The solution is to keep perspective in life by keeping an eye on the quality or progress of the major life arenas. A simple weekly review of what we’re after in the major areas of our life helps us rebalance or at least plan for more balance.

I’ve found that it is useful to organize life into ten distinct categories: health, family, friends, intimate relationship, mission/work, finances, adventure, hobby, spirituality, and emotion. When I’m working with clients, I often make them rate their happiness on a scale of 1 through 10 and also write their goals in each of these ten arenas every Sunday night. Most of them have never done that before. But doesn’t it stand to reason that only from measuring something in the first place can we determine whether it’s in “balance”?

If you aren’t consistently measuring the major arenas of your life, then you couldn’t possibly know what the balance you seek is or is not. … this activity is just a simple check-in, I know, but you’d be surprised how powerful it is.

The other distinction generally missed about work-life balance is the it’s not so much about evenly distributed hours as about feelingsYou’ll always feel out of balance if you’re doing work that you don’t find engaging and meaningful.

Take A – Gasp! – Break

Your brain also needs more downtime than you probably think – to process information, recover, and deal with life so that you can be more productive. That’s why, for optimal productivity, you should not only take longer breaks – claim your vacation time! – but also give yourself intermittent breaks throughout the day.

If you want to feel more energized, creative, and effective at work – and still leave work with enough oomph for the “life” part – the ideal breakpoint is to stop your work and give your mind and body a break every forty-five to sixty minutes.

This means you shouldn’t work longer at any one thing without a mental and physical break for more than an hour tops. A break of just two to five minutes every hour can help you feel much more mentally alert and energized for your work and life overall.

For example, if you’re going to work on e-mail or a presentation for two hours, I recommend you get up from your chair at fifty minutes in, then take a fast stroll around the office, grab some water, come back to your chair, and do a sixty-second transition meditation. … If you want extra credit, also ask the desk trigger question from the previous chapter (on necessity): “Who needs my on my A game right now the most?”

Notice what’s not included during these breaks: checking e-mail, texts, or social media. Checking in is the exact opposite of our goal here: checking out so we can recharge.

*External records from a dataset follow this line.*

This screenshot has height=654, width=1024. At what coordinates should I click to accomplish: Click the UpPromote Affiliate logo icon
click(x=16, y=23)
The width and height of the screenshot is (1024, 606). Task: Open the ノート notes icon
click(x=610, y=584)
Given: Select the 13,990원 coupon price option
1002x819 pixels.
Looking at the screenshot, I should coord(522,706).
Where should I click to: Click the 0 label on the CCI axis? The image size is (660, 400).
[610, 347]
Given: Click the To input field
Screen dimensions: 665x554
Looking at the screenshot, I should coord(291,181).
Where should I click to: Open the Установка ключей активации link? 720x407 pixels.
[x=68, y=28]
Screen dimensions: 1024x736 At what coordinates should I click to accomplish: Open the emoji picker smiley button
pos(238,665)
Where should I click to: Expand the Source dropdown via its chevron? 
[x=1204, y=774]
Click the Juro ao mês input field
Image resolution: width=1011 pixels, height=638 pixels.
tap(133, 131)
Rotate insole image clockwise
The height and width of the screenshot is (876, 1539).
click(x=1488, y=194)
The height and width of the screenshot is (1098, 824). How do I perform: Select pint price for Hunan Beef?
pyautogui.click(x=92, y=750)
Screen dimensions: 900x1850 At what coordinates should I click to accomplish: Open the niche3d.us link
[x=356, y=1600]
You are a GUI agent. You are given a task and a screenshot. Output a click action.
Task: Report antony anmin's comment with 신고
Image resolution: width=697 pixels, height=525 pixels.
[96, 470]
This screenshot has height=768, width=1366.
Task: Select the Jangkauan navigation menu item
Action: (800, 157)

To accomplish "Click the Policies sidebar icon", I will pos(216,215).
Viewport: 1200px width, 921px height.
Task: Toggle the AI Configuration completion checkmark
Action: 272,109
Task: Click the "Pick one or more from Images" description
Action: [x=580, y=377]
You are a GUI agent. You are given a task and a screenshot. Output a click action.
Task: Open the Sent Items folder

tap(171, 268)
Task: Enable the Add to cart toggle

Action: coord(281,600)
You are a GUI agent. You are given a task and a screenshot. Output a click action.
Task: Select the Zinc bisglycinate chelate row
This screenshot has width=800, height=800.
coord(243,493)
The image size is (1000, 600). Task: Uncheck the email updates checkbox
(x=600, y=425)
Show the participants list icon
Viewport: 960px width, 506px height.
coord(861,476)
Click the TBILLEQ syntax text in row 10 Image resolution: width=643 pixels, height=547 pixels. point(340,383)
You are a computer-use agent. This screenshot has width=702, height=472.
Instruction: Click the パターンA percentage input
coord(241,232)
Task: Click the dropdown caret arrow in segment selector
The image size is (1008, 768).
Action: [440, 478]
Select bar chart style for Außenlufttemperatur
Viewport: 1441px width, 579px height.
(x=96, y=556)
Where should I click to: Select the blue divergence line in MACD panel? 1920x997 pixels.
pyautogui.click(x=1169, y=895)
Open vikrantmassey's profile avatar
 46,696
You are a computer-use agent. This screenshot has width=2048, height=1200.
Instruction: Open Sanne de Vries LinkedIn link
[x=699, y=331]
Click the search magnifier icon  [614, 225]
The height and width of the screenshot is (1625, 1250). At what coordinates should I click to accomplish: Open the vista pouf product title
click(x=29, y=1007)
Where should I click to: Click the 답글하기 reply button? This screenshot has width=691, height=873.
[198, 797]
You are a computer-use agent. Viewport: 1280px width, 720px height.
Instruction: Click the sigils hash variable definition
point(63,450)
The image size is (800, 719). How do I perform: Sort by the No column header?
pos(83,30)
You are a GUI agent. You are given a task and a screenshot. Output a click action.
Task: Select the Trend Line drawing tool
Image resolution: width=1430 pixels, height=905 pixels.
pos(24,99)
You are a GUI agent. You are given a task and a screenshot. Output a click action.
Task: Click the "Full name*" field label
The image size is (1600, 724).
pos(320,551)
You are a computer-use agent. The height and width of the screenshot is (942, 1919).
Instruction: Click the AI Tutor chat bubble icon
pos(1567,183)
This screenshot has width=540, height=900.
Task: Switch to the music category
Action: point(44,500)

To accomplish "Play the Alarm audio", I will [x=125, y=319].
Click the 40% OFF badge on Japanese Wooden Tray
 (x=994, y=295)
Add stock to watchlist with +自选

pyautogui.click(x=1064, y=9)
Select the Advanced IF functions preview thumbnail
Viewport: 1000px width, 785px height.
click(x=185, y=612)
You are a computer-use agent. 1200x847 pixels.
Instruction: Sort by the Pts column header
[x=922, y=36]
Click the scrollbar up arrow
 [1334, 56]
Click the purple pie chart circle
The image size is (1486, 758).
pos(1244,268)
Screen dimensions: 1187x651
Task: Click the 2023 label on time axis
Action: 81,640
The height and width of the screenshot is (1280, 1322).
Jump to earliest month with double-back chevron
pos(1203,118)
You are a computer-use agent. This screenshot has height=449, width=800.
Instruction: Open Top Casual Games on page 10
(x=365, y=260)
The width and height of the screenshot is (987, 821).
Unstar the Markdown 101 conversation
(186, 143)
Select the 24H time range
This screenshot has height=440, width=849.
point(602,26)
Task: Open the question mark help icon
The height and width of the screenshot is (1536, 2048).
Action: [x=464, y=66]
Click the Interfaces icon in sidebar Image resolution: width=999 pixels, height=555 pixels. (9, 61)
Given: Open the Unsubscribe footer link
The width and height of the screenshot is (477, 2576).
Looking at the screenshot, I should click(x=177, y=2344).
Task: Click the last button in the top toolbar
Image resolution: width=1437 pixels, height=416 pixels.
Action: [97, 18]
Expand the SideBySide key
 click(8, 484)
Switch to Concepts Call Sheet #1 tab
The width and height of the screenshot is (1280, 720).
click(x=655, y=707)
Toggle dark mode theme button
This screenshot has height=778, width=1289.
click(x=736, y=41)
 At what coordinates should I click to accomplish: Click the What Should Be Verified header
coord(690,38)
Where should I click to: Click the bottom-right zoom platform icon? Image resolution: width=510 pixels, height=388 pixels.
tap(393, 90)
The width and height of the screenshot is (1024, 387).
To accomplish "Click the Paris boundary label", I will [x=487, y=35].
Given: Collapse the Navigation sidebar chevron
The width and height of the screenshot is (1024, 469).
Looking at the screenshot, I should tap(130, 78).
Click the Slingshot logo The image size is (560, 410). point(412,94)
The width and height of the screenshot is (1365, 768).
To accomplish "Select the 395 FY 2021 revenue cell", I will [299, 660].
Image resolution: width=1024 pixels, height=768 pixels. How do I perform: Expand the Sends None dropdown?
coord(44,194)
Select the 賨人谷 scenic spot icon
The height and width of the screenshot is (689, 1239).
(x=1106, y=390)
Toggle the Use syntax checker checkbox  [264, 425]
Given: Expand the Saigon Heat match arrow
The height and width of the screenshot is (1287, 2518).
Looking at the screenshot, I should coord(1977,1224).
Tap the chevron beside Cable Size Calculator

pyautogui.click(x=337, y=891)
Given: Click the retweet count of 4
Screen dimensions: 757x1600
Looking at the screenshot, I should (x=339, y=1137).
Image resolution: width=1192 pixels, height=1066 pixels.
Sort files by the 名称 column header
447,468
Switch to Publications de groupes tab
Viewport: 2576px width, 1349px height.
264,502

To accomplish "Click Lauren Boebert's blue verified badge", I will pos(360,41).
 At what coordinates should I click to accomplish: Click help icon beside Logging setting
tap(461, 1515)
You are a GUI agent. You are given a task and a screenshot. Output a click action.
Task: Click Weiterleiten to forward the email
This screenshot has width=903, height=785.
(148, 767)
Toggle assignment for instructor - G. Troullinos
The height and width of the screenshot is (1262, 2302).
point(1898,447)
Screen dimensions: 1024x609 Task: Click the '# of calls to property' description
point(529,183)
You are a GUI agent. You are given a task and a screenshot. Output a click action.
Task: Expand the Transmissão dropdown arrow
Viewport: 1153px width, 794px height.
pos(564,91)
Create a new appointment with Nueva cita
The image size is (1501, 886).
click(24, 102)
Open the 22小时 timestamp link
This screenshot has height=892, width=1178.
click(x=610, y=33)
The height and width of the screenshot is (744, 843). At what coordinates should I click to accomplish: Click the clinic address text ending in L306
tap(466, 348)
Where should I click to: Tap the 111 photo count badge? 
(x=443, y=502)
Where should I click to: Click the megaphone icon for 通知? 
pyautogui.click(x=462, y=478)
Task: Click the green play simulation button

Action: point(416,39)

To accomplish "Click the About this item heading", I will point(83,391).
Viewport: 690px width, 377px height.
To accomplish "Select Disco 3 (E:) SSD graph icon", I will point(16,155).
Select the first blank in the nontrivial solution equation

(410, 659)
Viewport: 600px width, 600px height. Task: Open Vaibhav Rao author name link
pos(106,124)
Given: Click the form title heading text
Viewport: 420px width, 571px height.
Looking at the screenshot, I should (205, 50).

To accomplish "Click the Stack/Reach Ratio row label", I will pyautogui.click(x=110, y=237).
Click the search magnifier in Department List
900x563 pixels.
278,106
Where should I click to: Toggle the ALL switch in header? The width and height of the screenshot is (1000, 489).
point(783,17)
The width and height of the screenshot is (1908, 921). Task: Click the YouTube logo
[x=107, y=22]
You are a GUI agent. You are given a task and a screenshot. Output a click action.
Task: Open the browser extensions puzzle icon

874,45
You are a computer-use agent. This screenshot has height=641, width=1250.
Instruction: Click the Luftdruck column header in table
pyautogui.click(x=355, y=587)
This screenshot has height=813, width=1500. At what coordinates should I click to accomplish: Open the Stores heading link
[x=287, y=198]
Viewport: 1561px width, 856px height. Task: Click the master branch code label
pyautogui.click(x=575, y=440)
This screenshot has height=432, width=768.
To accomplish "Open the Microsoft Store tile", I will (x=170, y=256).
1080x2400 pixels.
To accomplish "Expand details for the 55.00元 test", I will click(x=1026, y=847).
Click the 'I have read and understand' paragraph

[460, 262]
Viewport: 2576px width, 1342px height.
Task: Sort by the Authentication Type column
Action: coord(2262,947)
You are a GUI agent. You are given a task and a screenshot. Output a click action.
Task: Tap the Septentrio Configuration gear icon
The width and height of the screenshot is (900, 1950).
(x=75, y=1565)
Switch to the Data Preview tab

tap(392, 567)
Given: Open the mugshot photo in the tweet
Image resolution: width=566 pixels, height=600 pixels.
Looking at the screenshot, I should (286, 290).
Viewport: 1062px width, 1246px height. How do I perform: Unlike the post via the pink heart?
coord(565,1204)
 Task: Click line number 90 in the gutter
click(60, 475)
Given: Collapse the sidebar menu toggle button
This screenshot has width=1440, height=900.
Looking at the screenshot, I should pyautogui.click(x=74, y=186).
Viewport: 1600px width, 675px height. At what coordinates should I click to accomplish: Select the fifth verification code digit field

Achievers often brush off this advice because they just want to sit and “power through” hours of activity at their computer or in meetings. But that’s exactly why they are feeling so wiped out in their home life and thus report a terrible work-life balance. Remember, hours at home versus at work is not the issue. It’s more about their feelings and overall sense of energy. Powering through is just bad advice. Studies of the world’s top performers in dozens of fields found that they don’t necessarily practice or work longer than others. It’s that they are more effective in those practice sessions or simply have more sessions (not longer ones). Putting in longer hours is almost always the wrong answer if yo wan too reach balance, happiness, or sustained high performance. It’s counterintuitive, but it is true: By slowing down or taking a break once in a while, you work faster, leaving more time for other areas of life.